The IMF has been successful insofar as Pakistan has allocated only 20 to 25 billion rupees for CPEC in the recent budget announced in the second week of June, a meager amount compared with hundreds of billions of rupees needed to revive and complete its many projects. Pakistan is thus changing the CPEC narrative from economic lifeline to marginal project.
But Washington’s interests in Pakistan are not simply anti-China; they are also tied to Afghanistan in many ways. When the head of Pakistan’s powerful Inter-Services Intelligence (ISI) recently visited the US, the key focus of these talks was to enlist Pakistan’s help in organizing an anti-Taliban resistance movement led by the National Resistance Front (NRF) of Ahmad Masood and Amrullah Saleh.
Key leaders of this movement are currently based in neighboring Tajikistan, a country itself opposed to the Taliban’s violent – and exclusive – takeover of Afghanistan and the Islamist threat it poses to the entire neighborhood.
As various Pakistani diplomatic sources confided, Washington indeed wants Pakistan to shift its policy vis-à-vis the Afghan Taliban at a time when India, Pakistan’s arch-rival, is showing indications to develop ties with them.
A major regional reconfiguration may therefore be in the making.
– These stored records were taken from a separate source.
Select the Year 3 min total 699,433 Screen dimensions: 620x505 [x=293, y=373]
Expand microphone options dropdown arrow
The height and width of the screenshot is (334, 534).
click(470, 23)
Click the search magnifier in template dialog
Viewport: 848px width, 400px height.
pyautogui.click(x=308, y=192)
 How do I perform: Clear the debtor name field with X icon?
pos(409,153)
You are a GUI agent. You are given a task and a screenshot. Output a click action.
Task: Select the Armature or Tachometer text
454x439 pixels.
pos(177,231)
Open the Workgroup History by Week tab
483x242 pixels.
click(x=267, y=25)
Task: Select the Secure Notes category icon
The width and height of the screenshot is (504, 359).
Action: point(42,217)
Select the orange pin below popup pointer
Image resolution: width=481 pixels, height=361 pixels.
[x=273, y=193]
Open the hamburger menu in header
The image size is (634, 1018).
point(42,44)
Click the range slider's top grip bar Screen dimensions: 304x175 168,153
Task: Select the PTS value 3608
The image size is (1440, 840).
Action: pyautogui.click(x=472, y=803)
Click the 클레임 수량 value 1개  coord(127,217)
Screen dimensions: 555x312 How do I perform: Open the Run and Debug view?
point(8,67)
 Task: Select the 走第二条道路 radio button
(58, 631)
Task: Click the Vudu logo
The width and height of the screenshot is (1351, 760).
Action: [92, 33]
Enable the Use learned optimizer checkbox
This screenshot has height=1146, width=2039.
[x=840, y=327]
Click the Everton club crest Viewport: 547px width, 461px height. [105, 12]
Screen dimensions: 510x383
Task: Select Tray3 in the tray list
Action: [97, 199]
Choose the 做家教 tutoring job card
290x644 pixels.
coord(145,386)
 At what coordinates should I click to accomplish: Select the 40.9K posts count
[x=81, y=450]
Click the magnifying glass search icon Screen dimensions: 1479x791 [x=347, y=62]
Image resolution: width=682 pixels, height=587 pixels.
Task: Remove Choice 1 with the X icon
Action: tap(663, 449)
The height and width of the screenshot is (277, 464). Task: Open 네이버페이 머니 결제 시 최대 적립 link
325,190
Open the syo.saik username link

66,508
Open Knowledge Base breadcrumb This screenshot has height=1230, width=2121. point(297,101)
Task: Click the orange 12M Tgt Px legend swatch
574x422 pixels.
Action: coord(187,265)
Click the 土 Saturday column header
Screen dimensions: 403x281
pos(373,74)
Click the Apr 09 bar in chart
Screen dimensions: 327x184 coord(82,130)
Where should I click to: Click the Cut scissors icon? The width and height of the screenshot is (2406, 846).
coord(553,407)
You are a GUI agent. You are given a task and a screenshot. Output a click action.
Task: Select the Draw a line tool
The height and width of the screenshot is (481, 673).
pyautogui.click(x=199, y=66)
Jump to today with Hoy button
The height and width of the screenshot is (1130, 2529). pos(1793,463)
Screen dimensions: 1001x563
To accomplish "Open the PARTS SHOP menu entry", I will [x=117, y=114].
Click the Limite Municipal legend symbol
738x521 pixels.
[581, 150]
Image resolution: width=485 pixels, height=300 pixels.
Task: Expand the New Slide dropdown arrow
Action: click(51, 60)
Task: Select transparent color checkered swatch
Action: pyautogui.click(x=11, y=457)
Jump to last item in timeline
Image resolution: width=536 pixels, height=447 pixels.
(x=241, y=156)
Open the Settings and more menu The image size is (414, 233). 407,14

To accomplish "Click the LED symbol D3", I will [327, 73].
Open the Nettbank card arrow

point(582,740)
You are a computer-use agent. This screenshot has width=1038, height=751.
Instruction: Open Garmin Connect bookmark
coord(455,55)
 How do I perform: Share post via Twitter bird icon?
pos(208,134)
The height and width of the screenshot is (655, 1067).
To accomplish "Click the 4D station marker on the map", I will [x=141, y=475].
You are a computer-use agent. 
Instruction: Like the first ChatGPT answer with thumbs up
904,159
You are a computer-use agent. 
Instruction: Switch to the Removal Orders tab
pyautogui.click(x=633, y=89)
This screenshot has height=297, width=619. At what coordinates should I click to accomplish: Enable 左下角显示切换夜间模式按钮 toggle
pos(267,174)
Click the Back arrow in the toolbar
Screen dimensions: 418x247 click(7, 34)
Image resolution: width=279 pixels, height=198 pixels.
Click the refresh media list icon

With Washington, which is the largest shareholder and exercises considerable influence on the fund, agreeing to intervene on behalf of Islamabad to help finalize an agreement, a long-term deal changing the erstwhile fault-lines of Pakistan-China ties seems well underway to the long-term and short-term advantage of Washington and Islamabad, respectively.
This will be critical for the development of Pak-US ties, as Islamabad has requested the IMF to not only resume disbursement but also expand and prolong the program. Analysts and politicians see in this deal a significant pro-West positioning of Pakistan’s foreign policy orientation. There is, therefore, possible writing on the wall for a major (geopolitical and economic) restructuring away from Beijing and towards Washington.
This is also evident from Pakistan’s efforts to effectively dial down – and even neutralize – former prime minister Imran Khan’s supposedly ‘pro-Russia’ stance. Pakistan, as it stands, has lost its appetite for Moscow and/or buying ‘cheap’ Russian oil.